MATERIAL PROVIDED:
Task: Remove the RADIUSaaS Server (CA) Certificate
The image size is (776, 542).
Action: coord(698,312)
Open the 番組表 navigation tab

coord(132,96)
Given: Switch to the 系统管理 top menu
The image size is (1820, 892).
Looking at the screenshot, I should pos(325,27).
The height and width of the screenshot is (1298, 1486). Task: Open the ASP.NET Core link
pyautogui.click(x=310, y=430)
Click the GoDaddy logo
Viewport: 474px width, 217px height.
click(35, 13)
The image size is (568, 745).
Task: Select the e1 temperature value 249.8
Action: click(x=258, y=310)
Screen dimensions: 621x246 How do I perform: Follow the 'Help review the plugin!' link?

PROMPT: Each entry given above is to be duplicated exactly.

SOLUTION TO THIS TASK:
Task: Remove the RADIUSaaS Server (CA) Certificate
The image size is (776, 542).
Action: coord(698,312)
Open the 番組表 navigation tab

coord(132,96)
Given: Switch to the 系统管理 top menu
The image size is (1820, 892).
Looking at the screenshot, I should pos(325,27).
The height and width of the screenshot is (1298, 1486). Task: Open the ASP.NET Core link
pyautogui.click(x=310, y=430)
Click the GoDaddy logo
Viewport: 474px width, 217px height.
click(35, 13)
The image size is (568, 745).
Task: Select the e1 temperature value 249.8
Action: click(x=258, y=310)
Screen dimensions: 621x246 How do I perform: Follow the 'Help review the plugin!' link?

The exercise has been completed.